JOB:
Lay out the records below as a JSON list of strings, one string per line, starting at the beginning of the records and ending at the line that contains "at that location.". Skip blank lines and leave the pictures out of the answer.

[Stored records]
▬▬▬▬▬▬

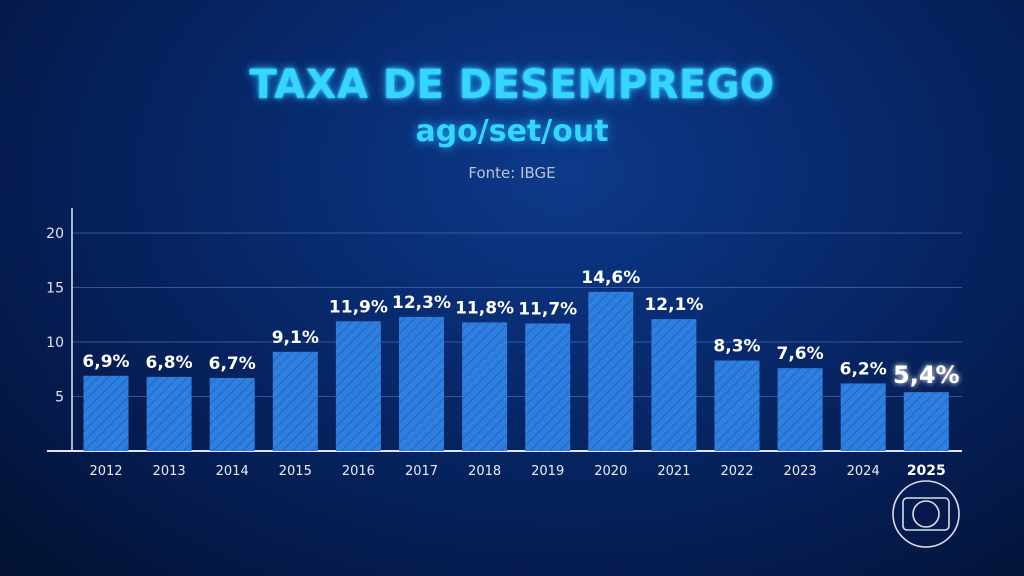  What do you see at coordinates (55, 289) in the screenshot?
I see `y-tick-label: 15` at bounding box center [55, 289].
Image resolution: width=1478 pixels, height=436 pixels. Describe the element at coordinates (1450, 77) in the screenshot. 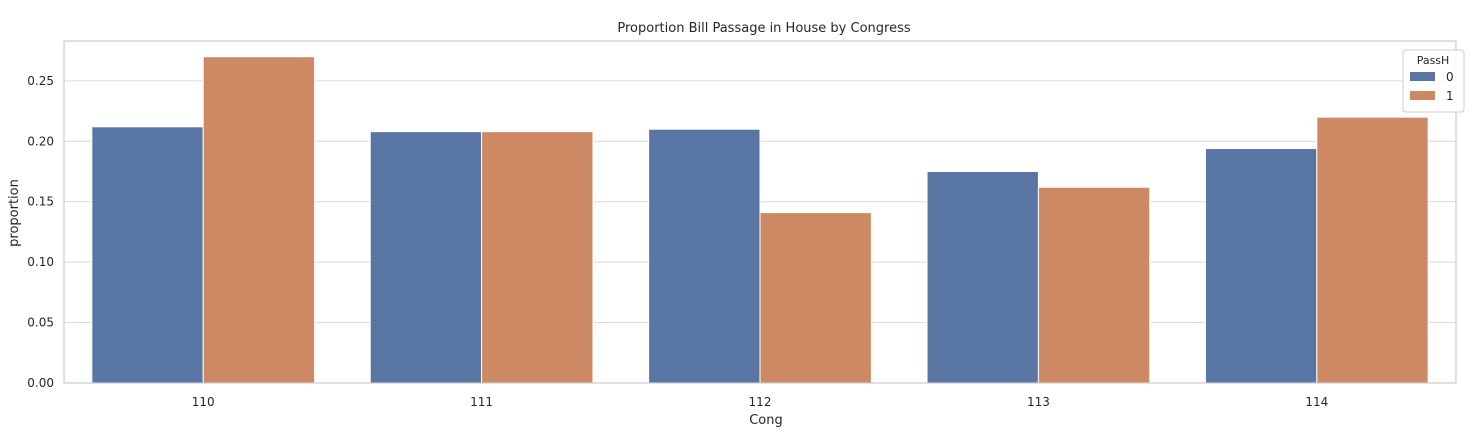

I see `legend-label: 0` at that location.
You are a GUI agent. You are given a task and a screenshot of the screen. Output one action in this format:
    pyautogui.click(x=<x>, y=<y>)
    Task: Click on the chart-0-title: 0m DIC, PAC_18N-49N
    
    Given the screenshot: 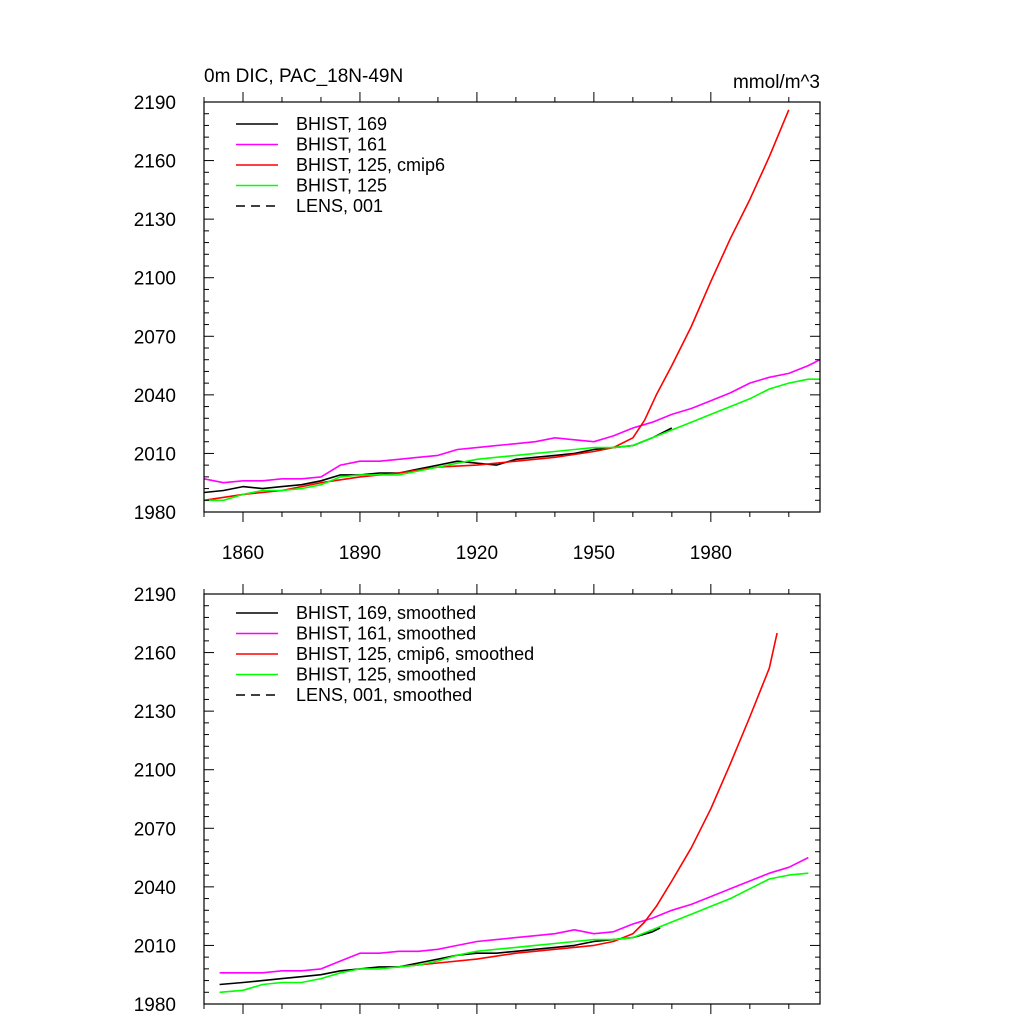 What is the action you would take?
    pyautogui.click(x=304, y=76)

▬▬▬▬▬▬

PROBLEM SOLUTION:
[
  "  What do you see at coordinates (55, 289) in the screenshot?",
  "I see `y-tick-label: 15` at bounding box center [55, 289].",
  "Image resolution: width=1478 pixels, height=436 pixels. Describe the element at coordinates (1450, 77) in the screenshot. ",
  "I see `legend-label: 0` at that location."
]